Ways & How

How to Lower Potassium Levels in the Blood

How to Lower Potassium Levels in the Blood

Potassium is a mineral substance highly needed by the body. It is capable of preventing muscle contractions. Since potassium is considered an electrolyte, it is responsible for sending impulses and messages through the nerves. However, an elevated potassium level is not good because it can cause a number of complications in the nervous system such as sending wrong signals, paralysis, or hyperkalemia that can eventually affect the heart. In this regard, many have asked to know how to lower potassium levels in the blood. High levels of potassium result in the hyperkalemia which can result in an irregular heartbeat called arrhythmia, a disorder detectable through an electrocardiogram (ECG) exam. The occurrence of this heart illness is severely aggravated when the kidneys are no longer capable of filtering out the excessive potassium in the blood. Also, a high potassium level can greatly dehydrate the cells and transforms carbohydrates into glucose. Medicinenet.com mentioned that nearly eight per cent of hospitalized individuals in the United States are suffering from hyperkalemia.



While mild hyperkalemia cases can be tolerated, severe hyperkalemia cases can lead to cardiac arrest. In order to avoid all these serious effects, let us find out some important tips that can help in lowering potassium levels:

  1. Know the normal range of potassium levels. This is important in order to help the patient identify his or her potassium level. Remember, hyperkalemia does not manifest revealing symptoms until the patient’s potassium is already high.

    The normal range of potassium level in the blood is anywhere between 3.5 to 5.0 milliequivalents per liter (mEq/L). Between 5.1 mEq/L to 6.0 mEq/L signifies mild hyperkalemia, while potassium levels from 6.1 mEq/L to 7.0 mEq/L reflects moderate hyperkalemia. Over 7.0 mEq/L means severe hyperkalemia.

  2. Know the daily potassium requirements. Individuals who are at high risk of contracting hyperkalemia should know the correct quantity of potassium they need to take per day. Generally, a daily diet containing 4,700 mg. of potassium is enough. However, people afflicted with chronic kidney disorders should consume less than 1,500 mg. of potassium in a day. Too much potassium can cause the kidneys not to function well especially in eliminating excess potassium in the urine.

  3. Know the “leaching” process. Since nearly all foods have some potassium content, the key is to remove some of the potassium in vegetables before cooking. Wash, peel, and then slice the vegetables into pieces and then rinse thoroughly using warm water. For “leaching,” use a large volume of unsalted, warm water. Soak for two hours or overnight. Every three to four hours, change the water.

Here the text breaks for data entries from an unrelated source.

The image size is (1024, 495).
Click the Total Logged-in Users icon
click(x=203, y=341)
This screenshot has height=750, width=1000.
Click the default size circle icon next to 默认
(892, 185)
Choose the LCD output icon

    Before cooking, drain and rinse the vegetables for the last time using warm water again. Cook as desired using unsalted water. Thereafter, make sure to drain the cooking water.

  4. Increase your calcium intake. Calcium interferes with the body’s absorption of potassium. Therefore, consuming foods rich in calcium such as milk, cheese, yogurt, milk, and green leafy vegetables like kale and collard greens can help reduce potassium levels in the blood. Also, eating a piece of garlic during breakfast and dinner is recommended.

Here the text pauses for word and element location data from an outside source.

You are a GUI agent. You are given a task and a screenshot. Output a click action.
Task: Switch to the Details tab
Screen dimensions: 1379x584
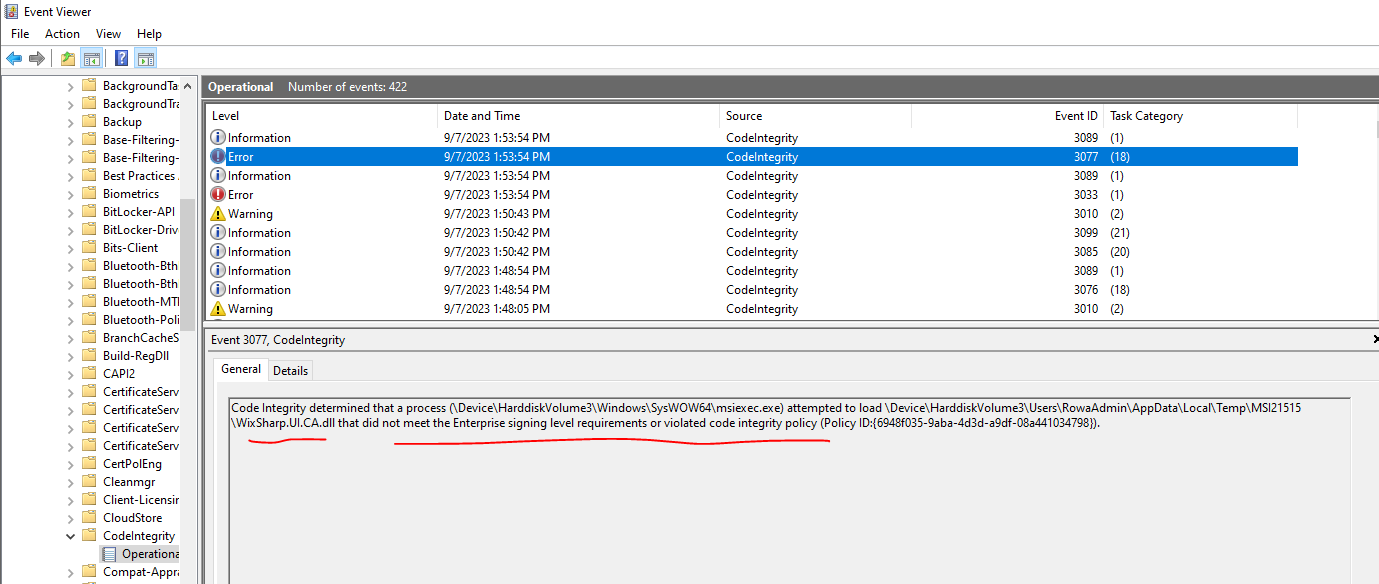tap(290, 370)
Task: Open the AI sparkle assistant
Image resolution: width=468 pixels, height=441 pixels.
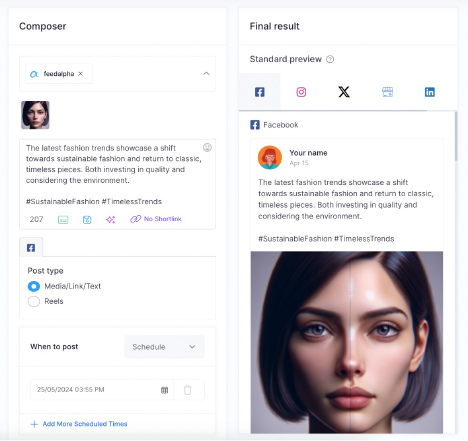Action: 111,220
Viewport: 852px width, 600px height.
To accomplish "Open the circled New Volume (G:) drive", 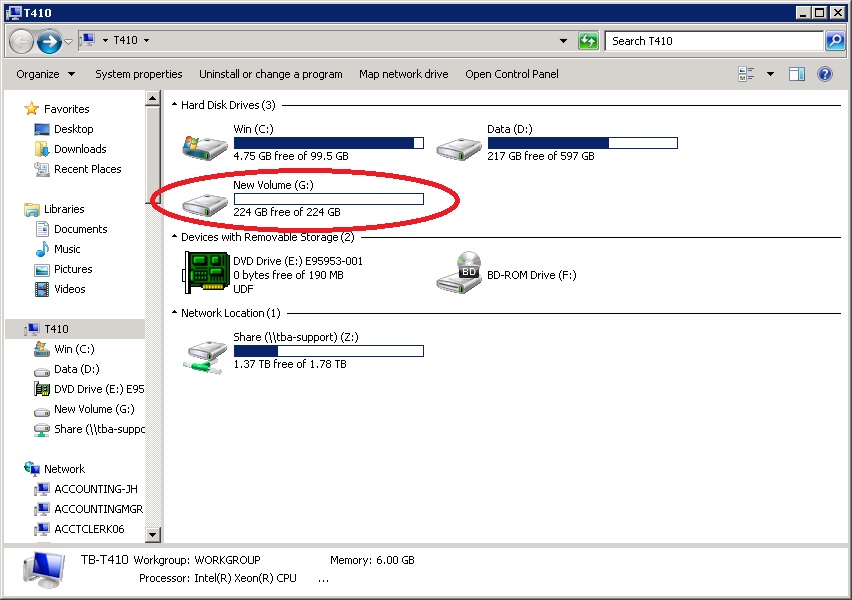I will pos(204,199).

  5. Increase your water intake. Sufficient water helps in eliminating excess potassium in the body. Drink at least ten, eight-ounce glasses of water per day. However, for people with kidney problems, it is vital that they see their doctor first for appropriate advice. Excessive water consumption can possibly strain the kidneys which, in turn, can lead to other complications.

  6. Know what to avoid. Limit the intake of foods that are rich in potassium like: potatoes, peas, bananas, papaya, avocado, yams, and lima beans. Also, avoid coffee, tea, cola, alcohol, and other related drinks.

Studying how to lower potassium levels in the blood is very important, especially for people suffering from Addison’s disease, diabetes, renal failure, or kidney infections. These diseases, when left unattended, are potential risk factors for developing elevated potassium levels. Also, individuals who have unusual levels of aldosterone, a hormone that regulates potassium, must be sure to regulate this hormone properly in order to lower their potassium levels.